When friends and family heard of their situation, they were quick to formulate a plan. Following the example set by early Latter-day Saint pioneers who trekked to Utah by collectively helping one another, these saints from Nova Scotia followed in the same tradition. The words of the hymn “The World Has Need of Willing Men” clearly expresses how they felt about serving: “The Church has need of helping hands, And hearts that know and feel. The work to do is here for you; Put your shoulder to the wheel” (Hymns, no. 252).

Early in the week, on Monday, two ministering brothers brought their chainsaws and started the process by cutting the logs into smaller pieces. After this part of the work was completed, Steve MacFarlane brought over a machine log splitter with his tractor. With the help of some neighbors, preparations were made to be ready for the larger volunteer ministering crew.

On Saturday, October 27th, 2018, sixteen people from both the northern and southern areas of the province descended on the Selig homestead and set to work.
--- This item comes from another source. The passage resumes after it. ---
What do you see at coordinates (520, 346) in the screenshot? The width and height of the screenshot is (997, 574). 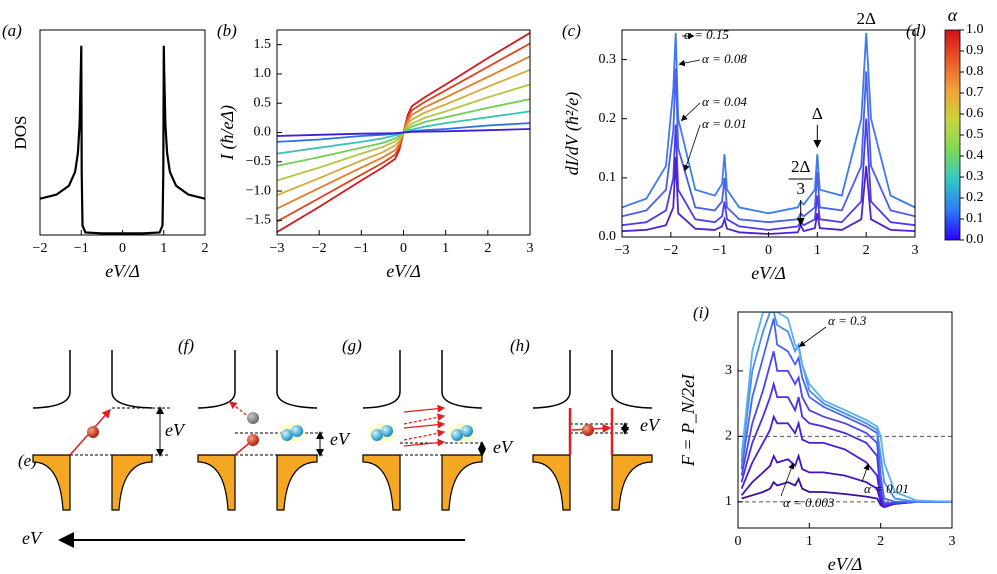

With chainsaws, a wood splitter, wheelbarrows, pickups, trailers, and many helping hands, the large pile of logs was quickly changed into usable firewood. Then, it was moved and stacked in the cellar of the Selig home until that was full. The honour of picking up the last log was given to a young missionary by the name of Sister Wood. The remainder was neatly piled and covered with tarps at the back of the house. All was wrapped up in less than two hours.

service project

The group’s elation after splitting all the logs is evident in their faces. Pictured from left to right are: Sister Edwards, Sister Wood [both of the Bridgewater Ward], Elder Olaveson [Kentville Ward], Elder Willoughby [Greenwood Branch], Elder Hatch, Elder Williams [Bridgewater Ward] David Selig, Vivienne Leddicote-Selig, Connie Clark, Michael Tupper and Michelle Tupper [behind], Richard Kinner, Shelley Jones, Alex Kinner [behind], Noah Gallant, Isaac Veinot [behind] and Larry Sproule. Helpers not in photo: Dan Muise, Ron Gee, and Steven MacFarlane.

Serving as Jesus Christ Counselled

While Vivienne is a member of The Church of Jesus Christ of Latter-day Saints, such a service as this is not a requirement of the membership but a voluntary offering of assistance. David and Vivienne had not even requested any help. In fact, a large number of the participants were not even known to the Selig family. So why would so many give up their Saturday to do such hard work for someone else without pay?


All of these ministering volunteers were following the example and counsel that Jesus Christ gave to the Apostles at the Lord’s Supper: “A new commandment I give unto you, That ye love one another; as I have loved you, that ye also love one another. By this shall all men know that ye are my disciples, if ye have love one to another” (John 13:34-35). What happened at the Selig family homestead is simply an example of ministering in its truest form—serving others in a spirit of love.

David and Vivienne Selig can now put their minds at ease as David’s foot heals. This act of love has served not only to warm the Selig home this winter but also to warm the hearts of all who participated in helping them.

Jean Bingham

During her talk “Ministering as the Savior Does” at the April 2018 general conference, Sister Jean B. Bingham (Relief Society General President) explained:

“No matter our age, when we consider how to minister most effectively, we ask, ‘What does she [or he] need?’ Coupling that question with a sincere desire to serve, we are then led by the Spirit to do what would lift and strengthen the individual” (Ensign, May 2018).